If Roberts can't play, might the Patriots benefit from having one of their smartest defenders back in the middle of the field?
It's time for Dont'a Hightower to reclaim his role as on of the team's middle linebackers, Jerod Mayo told Quick Slants the Podcast this week.
"Hightower has to get back in the middle of the defense," Mayo said. "I know he's not healthy and that's why they're not doing it. Right now he's on situational pass-rush downs and things like that . . . It's kind of like playing the telephone game. There's so many lines of communication, it's going to get fouled up."
That gets to a point that Mayo has conveyed several times over the course of the year, going back to when David Harris was signed in the offseason.
What made the Harris signing a smart one, Mayo believed at the time, was that Harris had the football IQ and the clout to tell players around him on the field what to do. Even in his first year with a new team.
It's a one-voice philosophy. Even if that voice is wrong, the theory goes, massive errors can be avoided because everyone's on the same page. It's when there's a chorus of traffic directors on the field, all sharing different perspectives, when things go to hell.
That hasn't worked with Harris because his physical limitations at this point are such that the Patriots haven't trusted him to keep up athletically. He's played seven snaps through four games and was a healthy scratch against the Panthers.
Maybe Harris' workload will change if Roberts can't play, or maybe the Patriots will simply swap out an off-the-ball linebacker for another defensive back.
But Mayo's solution is to move Hightower from the edge -- where he's played almost exclusively this season -- to the middle.
It's not necessarily about wearing the green dot and relaying the calls from Patricia to the players on the field. That's relatively simple, and it's something that Van Noy has handled this season without issue.
It's more about adjusting the players around him in the heat of the moment.
For example, the Patriots will very likely see their share of bunch formations from the Bucs offense on Thursday; the Panthers gashed them to the tune of 160 yards and a touchdown on 12 pass attempts out of that formation. But Tampa Bay won't simply run bunch formations onto the field and make them easy for the Patriots to decipher.
"They're going to make you start to think," Mayo explained. "I remember when we used to play Rex Ryan defenses, the Bills and the Jets. We're like, 'The defense is SO hard for these guys to pick up, let's just -- they call it window dressing -- let's put some window dressing on this thing.' And all of a sudden these guys are spinning heads. Now they're zone-blitzing from both sides. There's a zone missing. That's where this [Patriots] defense is headed now until they get it together."
There are some road-blocks to getting Hightower back into the middle against the Bucs, as Mayo alluded.

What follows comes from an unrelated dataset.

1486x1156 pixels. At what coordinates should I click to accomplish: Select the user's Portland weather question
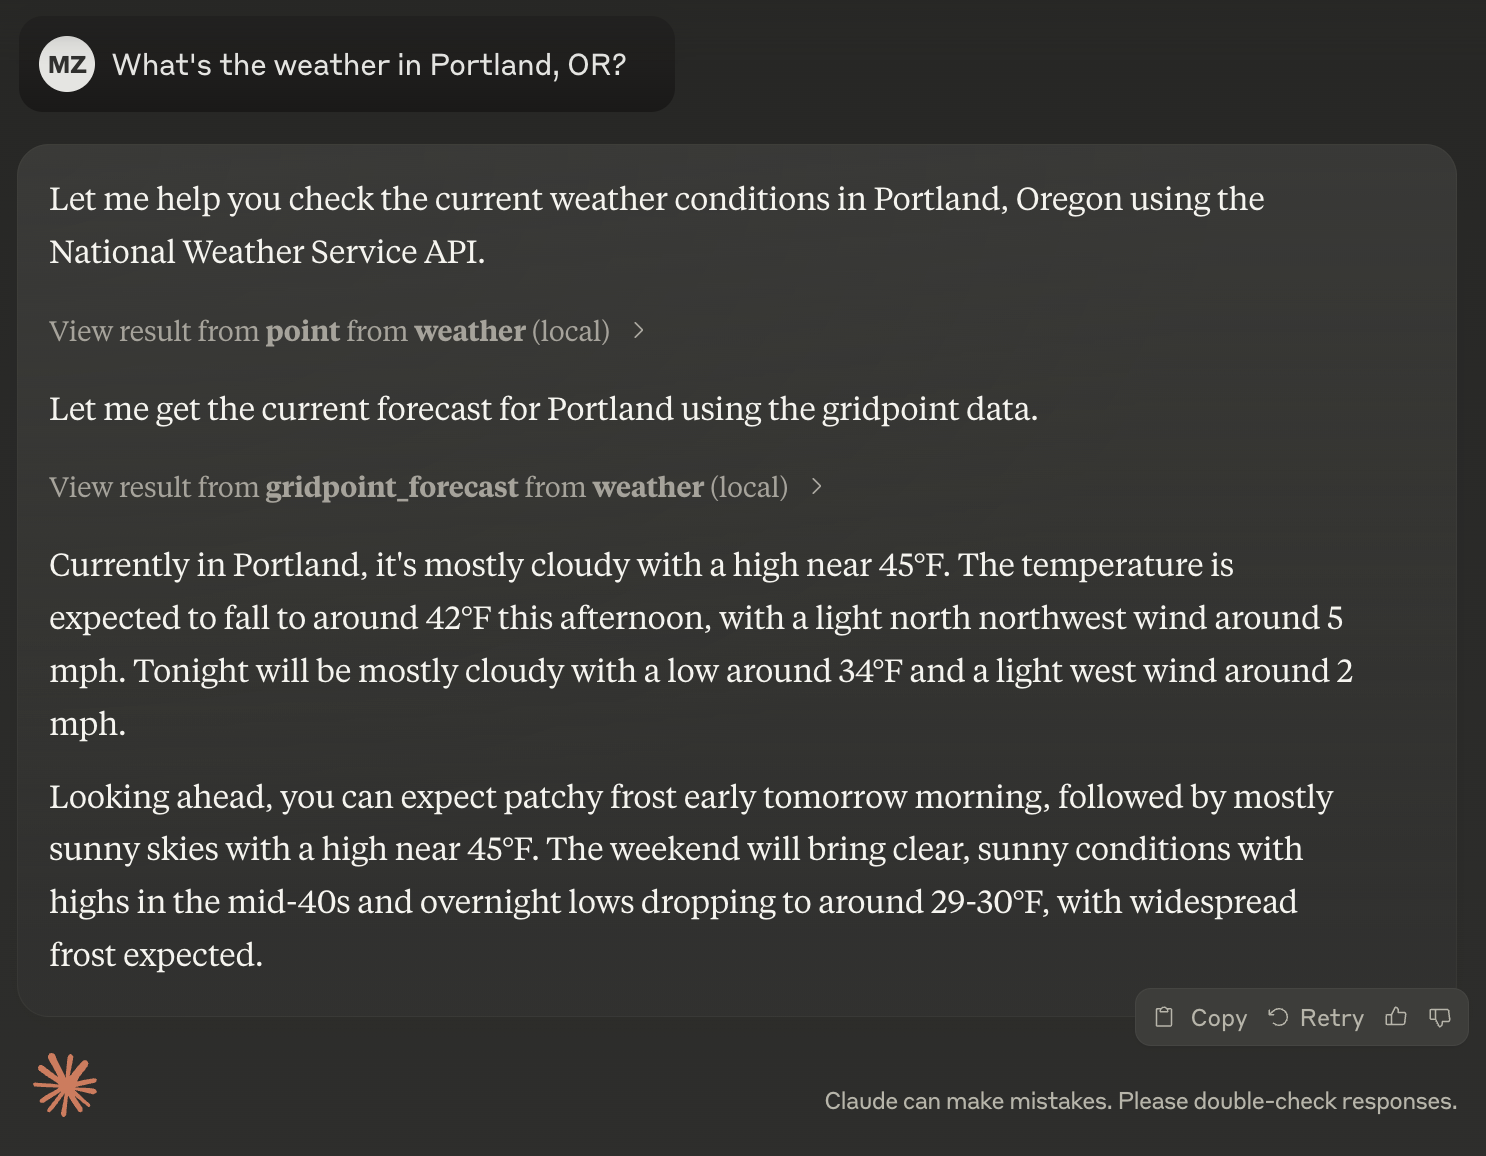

Coming off of a knee injury that forced him from games in Weeks 2 and 3, the team may want to keep him from the chaos that tends to find its way into the middle of the field. And then there's the fact that the Patriots are on a short week, and shifting Hightower -- who has been on the edge since he returned to practice off the PUP list before the start of the season -- may require more prep work than just a couple of walkthroughs.
But the benefits of getting Hightower back to where he was as Mayo's replacement are obvious. Communication. Communication. Communication.
The Patriots often say communication is a two-way street. But when it works best, it's really a one-way alley. One person speaks. The other listens.
There's no time for conversation. The Patriots had plenty of those before the snap last week, and they often had to disastrous results.
"I say a call. You hear a call," is how Mayo described it. "What's happening now is a bunch of finger-pointing."
Having Hightower's voice back to in middle wouldn't be a cure-all, and it probably can't happen this week. But it feels like it would help, and the Patriots defense isn't in position to turn that down at the moment.